The stock market bottomed 9 years ago. The S&P 500 put in a financial-crisis low of 666 on March 6, 2009 – here are the headlines from the darkest days of the crisis.

JPMorgan says the stock market’s most trusted strategy is on its last legs. The “buy the dip” mentality is showing signs of fading, according to Nikolaos Panigirtzoglou, a global market strategist at JPMorgan.

Australia holds rates. The Reserve Bank of Australia held its benchmark interest rate at 1.50% for a 17th straight meeting and singled out household spending as “one continuing source of uncertainty.”

India raises the stake in its trade war for chickpeas. India has implemented a 60% import tax on chickpeas from Australia and Canada, its third increase in the past three months.

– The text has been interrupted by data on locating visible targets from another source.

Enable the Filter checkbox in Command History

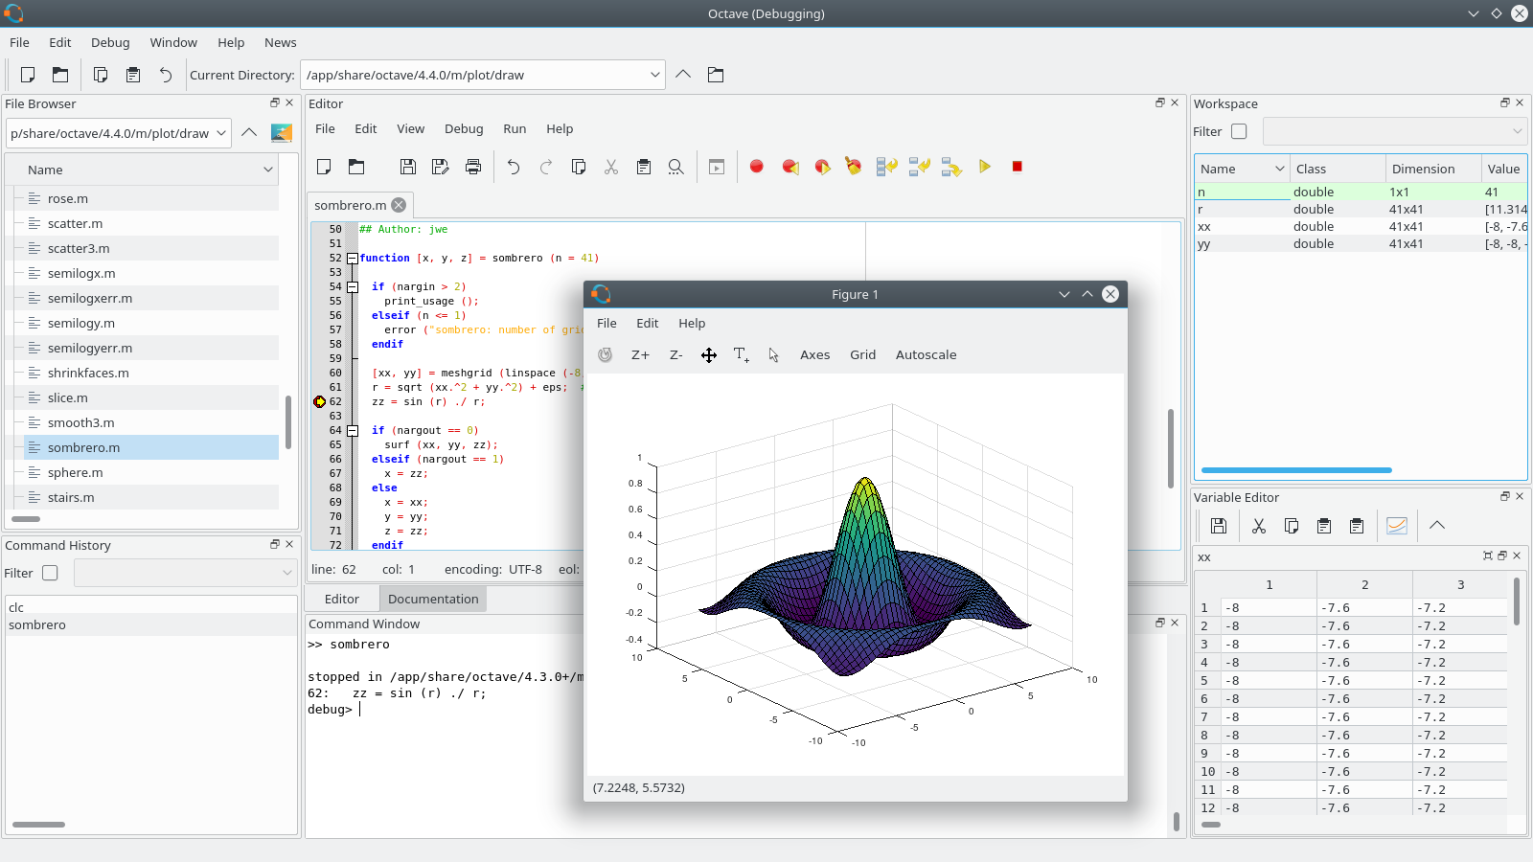tap(49, 572)
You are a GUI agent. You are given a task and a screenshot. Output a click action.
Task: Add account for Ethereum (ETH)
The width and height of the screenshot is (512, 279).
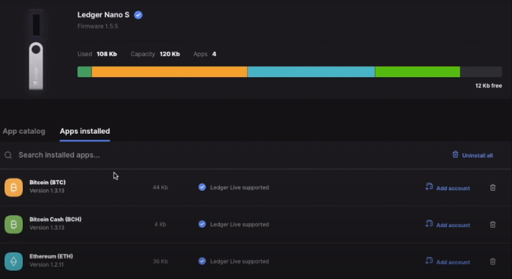[448, 261]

Nordstrom rejects ‘inadequate’ buyout deal from Nordstrom family. A special committee for the board of directors rejected the Nordstrom family’s offer of “$US50 in cash for each share of the company that the family doesn’t own, plus the same price for about 21% of the company that individual family members own,” Reuters reports.

Goldman Sachs is creating a new commodities finance team. The new team, called “commodity finance solutions,” will report to Colleen Foster, the global head of commodities sales, Reuters says.

Stock markets around the world are higher. Hong Kong’s Hang Seng (+2.09%) led the gains in Asia, and Germany’s DAX (+1.09%) is out front in Europe. The S&P 500 is set to open up 0.3% near 2,729.

Earnings reporting picks back up. Target reports ahead of the opening bell, while Ross Stores releases its quarterly results after markets close.

US economic data flows. Factory orders and durable-goods orders will be released at 10 a.m. ET. The US 10-year yield is unchanged at 2.88%.